◆ PROBLEM DETAILS
Render the records below as a numbered list, leaving out blank lines.
GIVEN ENTRIES start
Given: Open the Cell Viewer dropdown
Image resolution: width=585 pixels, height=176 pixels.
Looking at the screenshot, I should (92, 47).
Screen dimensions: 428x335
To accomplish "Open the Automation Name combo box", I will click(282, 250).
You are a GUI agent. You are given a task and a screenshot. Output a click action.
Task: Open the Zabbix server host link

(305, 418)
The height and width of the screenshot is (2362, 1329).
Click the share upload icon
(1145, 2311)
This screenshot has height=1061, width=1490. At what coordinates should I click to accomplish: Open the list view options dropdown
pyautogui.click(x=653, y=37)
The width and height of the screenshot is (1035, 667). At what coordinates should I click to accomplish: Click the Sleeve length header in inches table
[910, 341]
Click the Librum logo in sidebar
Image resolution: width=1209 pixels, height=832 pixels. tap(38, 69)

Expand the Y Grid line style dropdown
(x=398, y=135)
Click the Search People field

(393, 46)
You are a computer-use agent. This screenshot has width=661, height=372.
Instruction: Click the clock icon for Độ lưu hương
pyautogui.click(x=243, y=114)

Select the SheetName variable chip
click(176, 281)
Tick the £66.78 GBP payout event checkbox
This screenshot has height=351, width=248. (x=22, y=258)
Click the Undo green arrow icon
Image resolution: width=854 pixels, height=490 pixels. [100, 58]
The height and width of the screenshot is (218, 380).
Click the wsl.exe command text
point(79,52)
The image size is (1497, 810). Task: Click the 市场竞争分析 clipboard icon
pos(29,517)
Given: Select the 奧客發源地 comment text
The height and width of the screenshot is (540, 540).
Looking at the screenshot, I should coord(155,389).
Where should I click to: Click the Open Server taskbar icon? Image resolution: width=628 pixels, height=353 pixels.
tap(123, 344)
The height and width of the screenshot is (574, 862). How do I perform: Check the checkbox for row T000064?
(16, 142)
GIVEN ENTRIES end
◆ ANSWER TO THIS PROBLEM
1. Given: Open the Cell Viewer dropdown
2. Image resolution: width=585 pixels, height=176 pixels.
3. Looking at the screenshot, I should (92, 47).
4. Screen dimensions: 428x335
5. To accomplish "Open the Automation Name combo box", I will click(282, 250).
6. You are a GUI agent. You are given a task and a screenshot. Output a click action.
7. Task: Open the Zabbix server host link
8. (305, 418)
9. The height and width of the screenshot is (2362, 1329).
10. Click the share upload icon
11. (1145, 2311)
12. This screenshot has height=1061, width=1490. At what coordinates should I click to accomplish: Open the list view options dropdown
13. pyautogui.click(x=653, y=37)
14. The width and height of the screenshot is (1035, 667). At what coordinates should I click to accomplish: Click the Sleeve length header in inches table
15. [910, 341]
16. Click the Librum logo in sidebar
17. Image resolution: width=1209 pixels, height=832 pixels. tap(38, 69)
18. Expand the Y Grid line style dropdown
19. (x=398, y=135)
20. Click the Search People field
21. (393, 46)
22. You are a computer-use agent. This screenshot has width=661, height=372.
23. Instruction: Click the clock icon for Độ lưu hương
24. pyautogui.click(x=243, y=114)
25. Select the SheetName variable chip
26. click(176, 281)
27. Tick the £66.78 GBP payout event checkbox
28. This screenshot has height=351, width=248. (x=22, y=258)
29. Click the Undo green arrow icon
30. Image resolution: width=854 pixels, height=490 pixels. [100, 58]
31. The height and width of the screenshot is (218, 380).
32. Click the wsl.exe command text
33. point(79,52)
34. The image size is (1497, 810). Task: Click the 市场竞争分析 clipboard icon
35. pos(29,517)
36. Given: Select the 奧客發源地 comment text
37. The height and width of the screenshot is (540, 540).
38. Looking at the screenshot, I should coord(155,389).
39. Where should I click to: Click the Open Server taskbar icon? Image resolution: width=628 pixels, height=353 pixels.
40. tap(123, 344)
41. The height and width of the screenshot is (574, 862). How do I perform: Check the checkbox for row T000064?
42. (16, 142)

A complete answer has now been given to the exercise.